Assignment: Using the material below, write out every entry exactly.

Source records:
○ ○ ○

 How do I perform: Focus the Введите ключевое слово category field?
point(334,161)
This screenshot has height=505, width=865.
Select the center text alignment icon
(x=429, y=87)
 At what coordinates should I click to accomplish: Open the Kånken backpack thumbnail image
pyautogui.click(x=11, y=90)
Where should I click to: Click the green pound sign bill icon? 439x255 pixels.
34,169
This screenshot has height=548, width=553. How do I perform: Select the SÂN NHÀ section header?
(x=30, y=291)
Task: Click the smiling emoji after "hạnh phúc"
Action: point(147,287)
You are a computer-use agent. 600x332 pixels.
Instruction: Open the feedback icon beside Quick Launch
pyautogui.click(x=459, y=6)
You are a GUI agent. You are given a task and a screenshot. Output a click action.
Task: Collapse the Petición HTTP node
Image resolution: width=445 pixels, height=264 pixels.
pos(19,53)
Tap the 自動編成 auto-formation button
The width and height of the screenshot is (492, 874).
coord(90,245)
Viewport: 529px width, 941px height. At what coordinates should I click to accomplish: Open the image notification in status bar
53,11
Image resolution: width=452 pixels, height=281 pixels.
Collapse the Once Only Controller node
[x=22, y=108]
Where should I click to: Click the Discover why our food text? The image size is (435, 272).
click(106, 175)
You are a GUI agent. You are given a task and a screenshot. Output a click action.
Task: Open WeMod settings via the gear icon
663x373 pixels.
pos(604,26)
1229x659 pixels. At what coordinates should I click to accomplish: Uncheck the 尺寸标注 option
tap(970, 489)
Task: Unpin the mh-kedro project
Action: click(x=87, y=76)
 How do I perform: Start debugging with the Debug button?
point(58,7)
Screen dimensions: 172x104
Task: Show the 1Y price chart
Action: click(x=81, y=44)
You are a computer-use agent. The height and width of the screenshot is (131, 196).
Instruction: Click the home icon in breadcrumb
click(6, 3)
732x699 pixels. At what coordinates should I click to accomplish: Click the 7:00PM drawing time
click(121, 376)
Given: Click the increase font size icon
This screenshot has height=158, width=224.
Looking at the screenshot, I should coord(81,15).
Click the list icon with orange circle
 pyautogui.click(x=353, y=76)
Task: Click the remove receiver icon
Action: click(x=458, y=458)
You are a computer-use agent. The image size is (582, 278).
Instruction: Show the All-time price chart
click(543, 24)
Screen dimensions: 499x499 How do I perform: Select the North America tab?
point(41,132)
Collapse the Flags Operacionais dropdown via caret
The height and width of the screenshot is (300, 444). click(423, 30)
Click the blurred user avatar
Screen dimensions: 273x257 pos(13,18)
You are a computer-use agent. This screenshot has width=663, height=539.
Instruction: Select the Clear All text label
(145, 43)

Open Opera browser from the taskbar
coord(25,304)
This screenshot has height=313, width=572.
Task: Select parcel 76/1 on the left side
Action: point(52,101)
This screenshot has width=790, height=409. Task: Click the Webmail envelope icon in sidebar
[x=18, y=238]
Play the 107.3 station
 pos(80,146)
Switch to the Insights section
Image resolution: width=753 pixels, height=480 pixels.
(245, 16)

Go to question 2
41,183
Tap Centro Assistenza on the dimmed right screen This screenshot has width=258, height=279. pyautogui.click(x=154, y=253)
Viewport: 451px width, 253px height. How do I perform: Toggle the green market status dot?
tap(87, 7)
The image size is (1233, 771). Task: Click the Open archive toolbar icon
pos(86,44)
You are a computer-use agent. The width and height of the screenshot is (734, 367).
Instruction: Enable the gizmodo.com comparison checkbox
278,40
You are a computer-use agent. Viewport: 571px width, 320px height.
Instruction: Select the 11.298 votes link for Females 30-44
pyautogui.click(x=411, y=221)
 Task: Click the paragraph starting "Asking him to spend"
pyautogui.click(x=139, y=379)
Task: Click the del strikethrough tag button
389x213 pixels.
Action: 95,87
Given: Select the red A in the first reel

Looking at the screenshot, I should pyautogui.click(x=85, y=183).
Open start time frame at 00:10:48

○ ○ ○

Answer to this exercise:
 How do I perform: Focus the Введите ключевое слово category field?
point(334,161)
This screenshot has height=505, width=865.
Select the center text alignment icon
(x=429, y=87)
 At what coordinates should I click to accomplish: Open the Kånken backpack thumbnail image
pyautogui.click(x=11, y=90)
Where should I click to: Click the green pound sign bill icon? 439x255 pixels.
34,169
This screenshot has height=548, width=553. How do I perform: Select the SÂN NHÀ section header?
(x=30, y=291)
Task: Click the smiling emoji after "hạnh phúc"
Action: point(147,287)
You are a computer-use agent. 600x332 pixels.
Instruction: Open the feedback icon beside Quick Launch
pyautogui.click(x=459, y=6)
You are a GUI agent. You are given a task and a screenshot. Output a click action.
Task: Collapse the Petición HTTP node
Image resolution: width=445 pixels, height=264 pixels.
pos(19,53)
Tap the 自動編成 auto-formation button
The width and height of the screenshot is (492, 874).
coord(90,245)
Viewport: 529px width, 941px height. At what coordinates should I click to accomplish: Open the image notification in status bar
53,11
Image resolution: width=452 pixels, height=281 pixels.
Collapse the Once Only Controller node
[x=22, y=108]
Where should I click to: Click the Discover why our food text? The image size is (435, 272).
click(106, 175)
You are a GUI agent. You are given a task and a screenshot. Output a click action.
Task: Open WeMod settings via the gear icon
663x373 pixels.
pos(604,26)
1229x659 pixels. At what coordinates should I click to accomplish: Uncheck the 尺寸标注 option
tap(970, 489)
Task: Unpin the mh-kedro project
Action: click(x=87, y=76)
 How do I perform: Start debugging with the Debug button?
point(58,7)
Screen dimensions: 172x104
Task: Show the 1Y price chart
Action: click(x=81, y=44)
You are a computer-use agent. The height and width of the screenshot is (131, 196).
Instruction: Click the home icon in breadcrumb
click(6, 3)
732x699 pixels. At what coordinates should I click to accomplish: Click the 7:00PM drawing time
click(121, 376)
Given: Click the increase font size icon
This screenshot has height=158, width=224.
Looking at the screenshot, I should coord(81,15).
Click the list icon with orange circle
 pyautogui.click(x=353, y=76)
Task: Click the remove receiver icon
Action: click(x=458, y=458)
You are a computer-use agent. The image size is (582, 278).
Instruction: Show the All-time price chart
click(543, 24)
Screen dimensions: 499x499 How do I perform: Select the North America tab?
point(41,132)
Collapse the Flags Operacionais dropdown via caret
The height and width of the screenshot is (300, 444). click(423, 30)
Click the blurred user avatar
Screen dimensions: 273x257 pos(13,18)
You are a computer-use agent. This screenshot has width=663, height=539.
Instruction: Select the Clear All text label
(145, 43)

Open Opera browser from the taskbar
coord(25,304)
This screenshot has height=313, width=572.
Task: Select parcel 76/1 on the left side
Action: point(52,101)
This screenshot has width=790, height=409. Task: Click the Webmail envelope icon in sidebar
[x=18, y=238]
Play the 107.3 station
 pos(80,146)
Switch to the Insights section
Image resolution: width=753 pixels, height=480 pixels.
(245, 16)

Go to question 2
41,183
Tap Centro Assistenza on the dimmed right screen This screenshot has width=258, height=279. pyautogui.click(x=154, y=253)
Viewport: 451px width, 253px height. How do I perform: Toggle the green market status dot?
tap(87, 7)
The image size is (1233, 771). Task: Click the Open archive toolbar icon
pos(86,44)
You are a computer-use agent. The width and height of the screenshot is (734, 367).
Instruction: Enable the gizmodo.com comparison checkbox
278,40
You are a computer-use agent. Viewport: 571px width, 320px height.
Instruction: Select the 11.298 votes link for Females 30-44
pyautogui.click(x=411, y=221)
 Task: Click the paragraph starting "Asking him to spend"
pyautogui.click(x=139, y=379)
Task: Click the del strikethrough tag button
389x213 pixels.
Action: 95,87
Given: Select the red A in the first reel

Looking at the screenshot, I should pyautogui.click(x=85, y=183).
Open start time frame at 00:10:48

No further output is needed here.